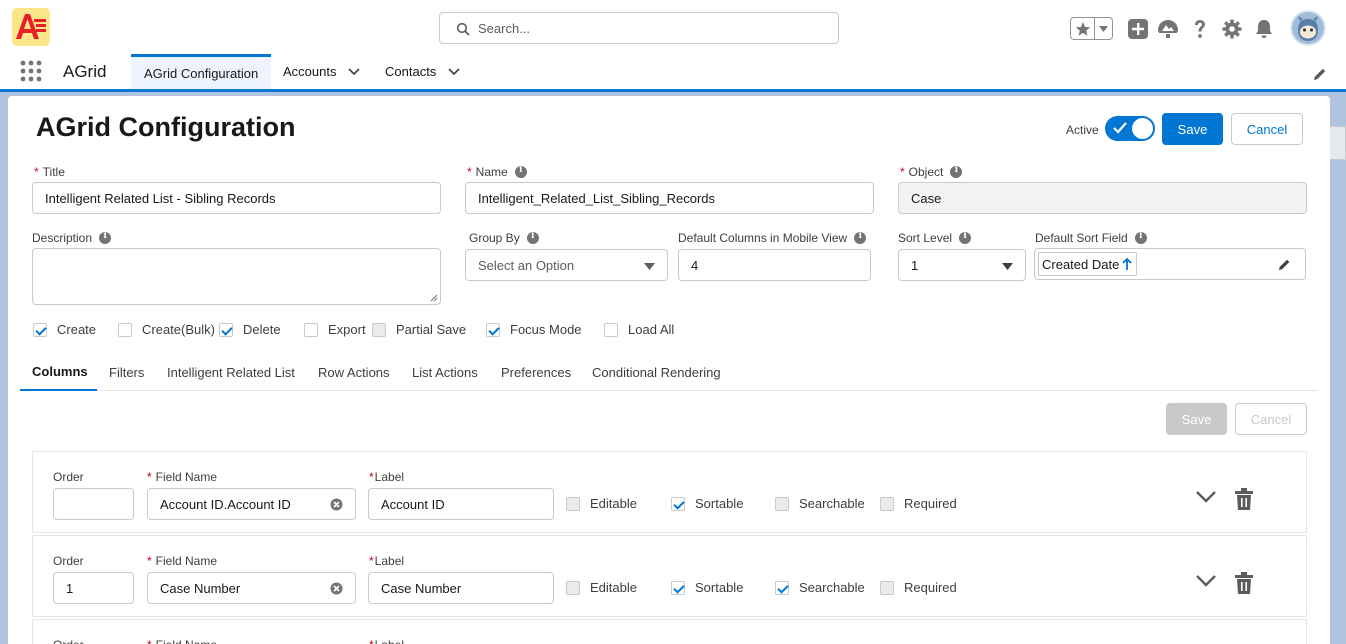 The height and width of the screenshot is (644, 1346). I want to click on global-search, so click(639, 28).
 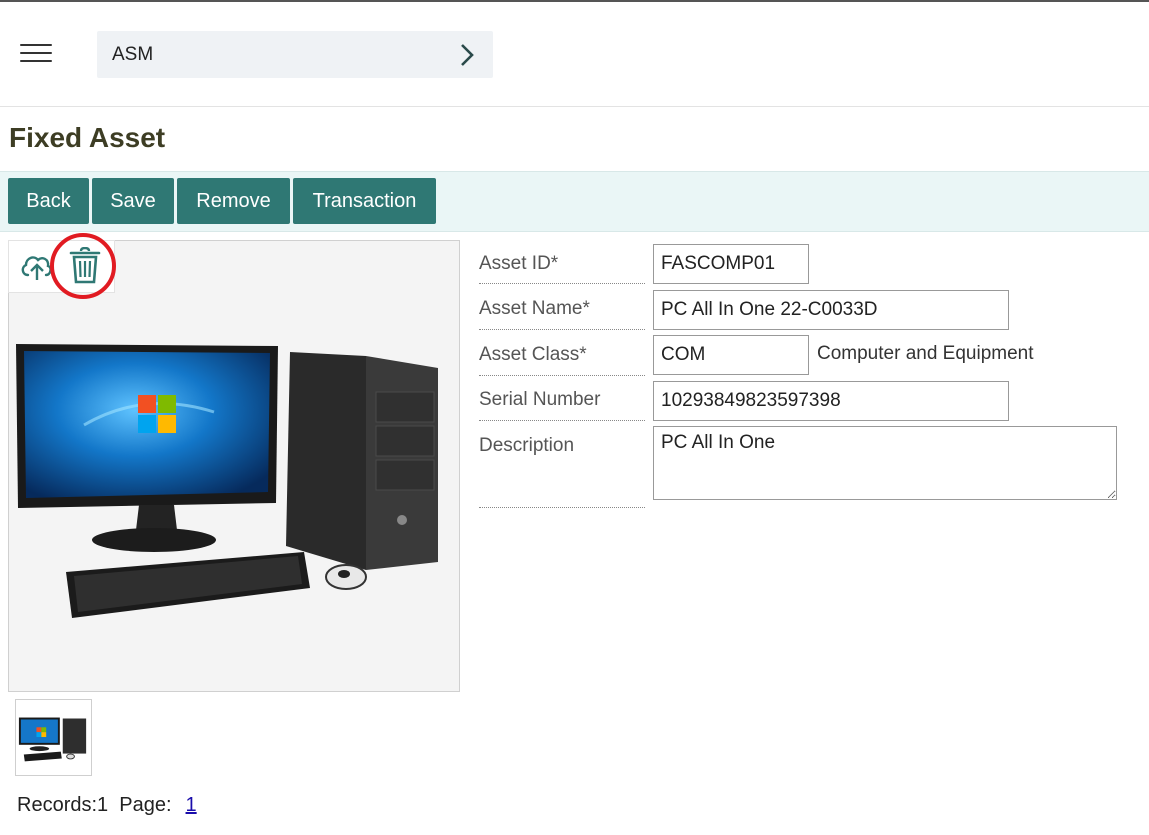 I want to click on back-button: Back, so click(x=48, y=201).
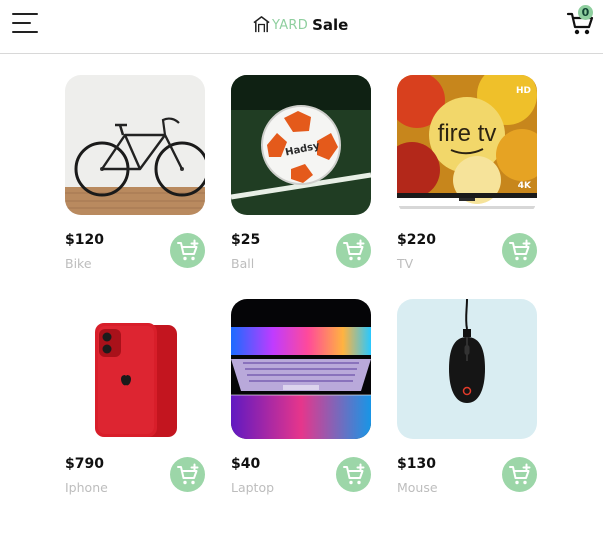  Describe the element at coordinates (416, 240) in the screenshot. I see `product-price: $220` at that location.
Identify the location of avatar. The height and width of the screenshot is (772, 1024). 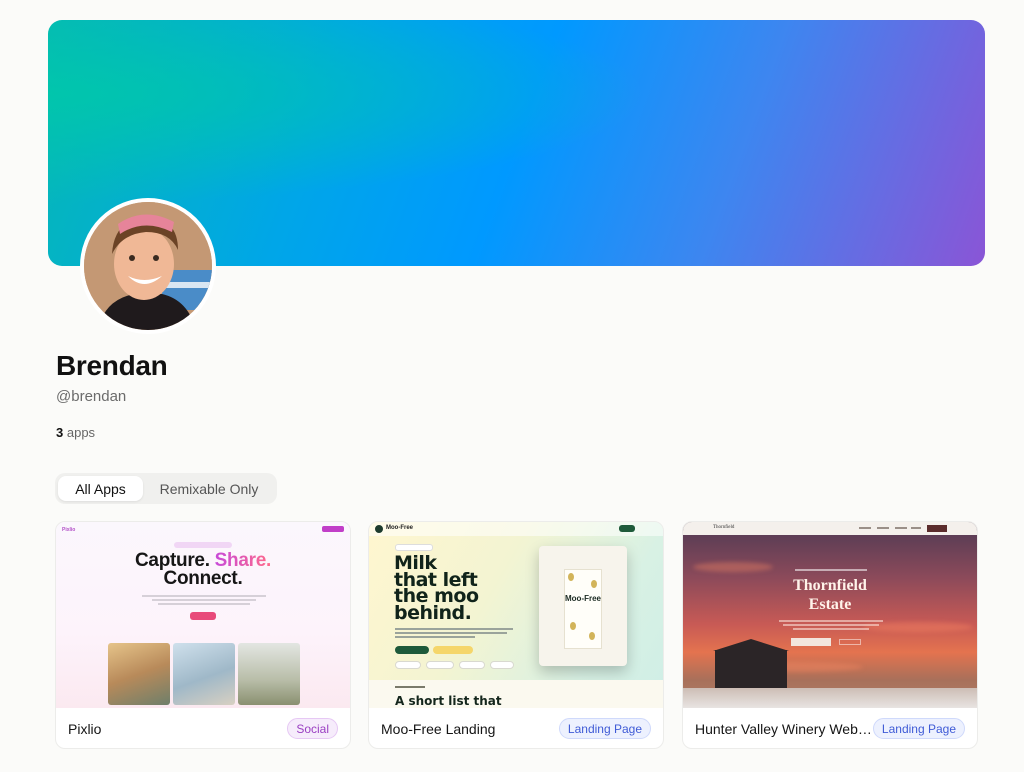
(148, 266).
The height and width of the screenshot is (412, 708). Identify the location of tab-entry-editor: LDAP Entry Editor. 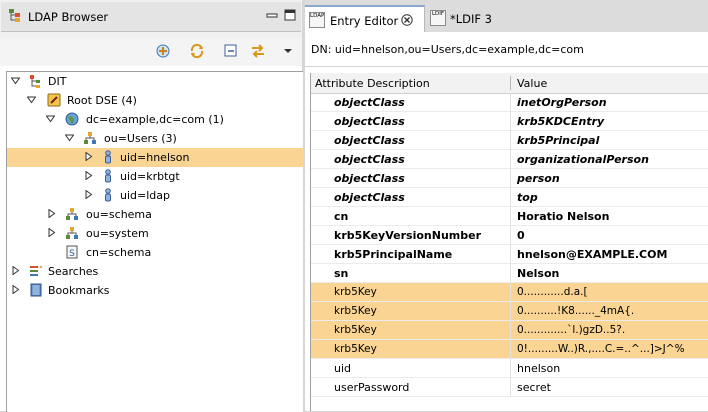
(365, 18).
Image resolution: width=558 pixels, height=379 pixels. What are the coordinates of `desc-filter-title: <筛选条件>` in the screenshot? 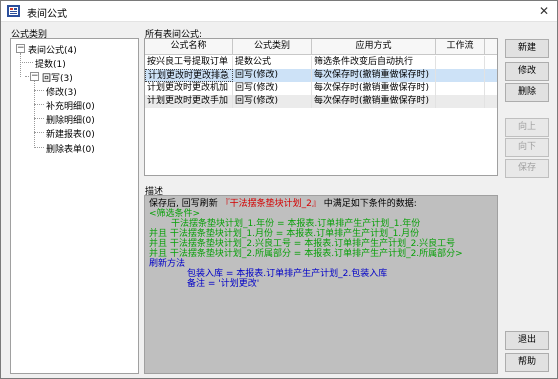 It's located at (175, 214).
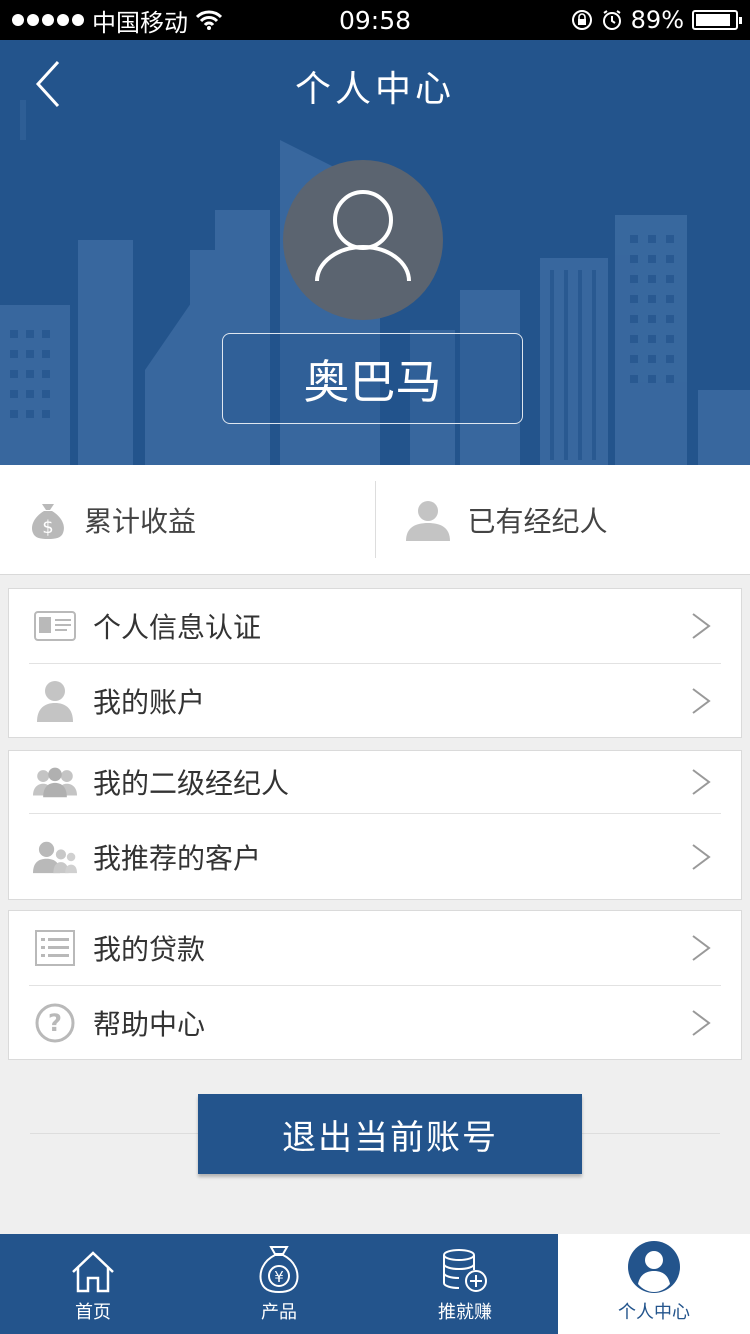 This screenshot has height=1334, width=750. What do you see at coordinates (375, 856) in the screenshot?
I see `menu-item-referred-customers: 我推荐的客户` at bounding box center [375, 856].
================================
#### [Directive]
Copy the material above word for word, starting at its first line and ending at the line that contains "(148, 266).". Leave the pictures out of your copy.

#### [Exercise response]
 The height and width of the screenshot is (644, 1346). I want to click on global-search, so click(639, 28).
  I want to click on back-button: Back, so click(x=48, y=201).
  Describe the element at coordinates (416, 240) in the screenshot. I see `product-price: $220` at that location.
Identify the location of avatar. The height and width of the screenshot is (772, 1024). 
(148, 266).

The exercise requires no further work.